Input: two lines A and B.
Output: a set of repeating non-overlapping substrings
I need to find all duplicate lines, each of which should occur in both (!) Lines at least once. So, for example, let
A = "xyabcxeeeyabczeee" and B = "yxabcxabee".
Then the valid result would be {"abcx", "ab", "ee"}, but not "eee", since it occurs only on line A.
I think this problem is very related to the problem of "super-maximum repetition." Here is the definition:
Maximum repeating pair: A pair of identical substrings alpha and beta in S, so that the expansion of alpha and beta in any direction will destroy the equality of two lines. It is presented as a triplet (position1, position2, length)

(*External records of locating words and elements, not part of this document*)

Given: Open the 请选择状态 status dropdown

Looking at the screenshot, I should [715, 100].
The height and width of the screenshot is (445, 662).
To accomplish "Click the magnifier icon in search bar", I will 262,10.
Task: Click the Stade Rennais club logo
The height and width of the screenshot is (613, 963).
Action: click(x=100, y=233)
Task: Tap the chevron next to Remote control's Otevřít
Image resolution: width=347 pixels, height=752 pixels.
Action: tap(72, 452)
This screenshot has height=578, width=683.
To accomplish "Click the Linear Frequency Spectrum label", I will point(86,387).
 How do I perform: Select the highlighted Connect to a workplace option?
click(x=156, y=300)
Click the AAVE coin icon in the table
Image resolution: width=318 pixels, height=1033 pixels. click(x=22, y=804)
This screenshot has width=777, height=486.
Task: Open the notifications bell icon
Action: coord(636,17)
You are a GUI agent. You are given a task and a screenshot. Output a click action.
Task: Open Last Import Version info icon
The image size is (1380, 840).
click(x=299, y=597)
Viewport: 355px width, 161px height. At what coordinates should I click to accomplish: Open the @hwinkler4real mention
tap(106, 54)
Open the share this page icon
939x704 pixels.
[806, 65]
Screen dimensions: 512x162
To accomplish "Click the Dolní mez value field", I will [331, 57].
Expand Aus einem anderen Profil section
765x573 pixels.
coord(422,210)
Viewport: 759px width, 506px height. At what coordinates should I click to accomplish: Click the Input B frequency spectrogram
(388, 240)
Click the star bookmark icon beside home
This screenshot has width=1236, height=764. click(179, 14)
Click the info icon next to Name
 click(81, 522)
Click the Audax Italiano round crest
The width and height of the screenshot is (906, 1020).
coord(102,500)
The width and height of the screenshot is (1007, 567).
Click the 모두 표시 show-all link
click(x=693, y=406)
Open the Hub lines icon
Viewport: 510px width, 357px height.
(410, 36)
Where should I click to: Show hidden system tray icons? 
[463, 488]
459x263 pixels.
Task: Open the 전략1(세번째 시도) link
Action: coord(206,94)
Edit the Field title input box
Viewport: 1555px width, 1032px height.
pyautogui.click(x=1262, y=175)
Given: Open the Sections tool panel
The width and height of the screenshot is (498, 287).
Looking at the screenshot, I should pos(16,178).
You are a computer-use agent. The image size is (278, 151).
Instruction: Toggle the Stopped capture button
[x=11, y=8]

Maximum repetition: "Substring S, which occurs in the maximum pair in S". Example: abc in S = xabcyiiizabcqabcyrxar. Note: there can be many maximum repeating pairs, but there can only be a limited number of maximum repeats.
Supermaximum Repeat "Maximum repeat that never occurs as a substring of any other maximum repeat" Example: abcy in S = xabcyiiizabcqabcyrxar.
The search algorithm for all supermaximal repeats is described in "Algorithms for strings, trees and sequences", but only for suffix trees.
Works: 1.) find all left-sized nodes using DFS
For each position, i in SS (i-1) is called the left character i. The left leaf symbol in T (S) is the left suffix position symbol represented by this leaf. An inner node v in T (S) is called a left manifold if at least two leaves in vs subtrees have different left characters.
2.) applying Theorem 7.12.4 on these nodes:
The diverse left inner node v is a supermaximal repeat of a if and only if all of v are leaves, each of which has a separate left character
Both lines A and B should probably be combined, and when we check v leaves in the second step, we must also impose an additional restriction that there must be at least one separate left character from lines A and B. This can be done by comparing their position against length A. If position (left character)> length (A), then the left character is in A, otherwise in B.
Can you help me solve this problem with the suffix + lcp arrays?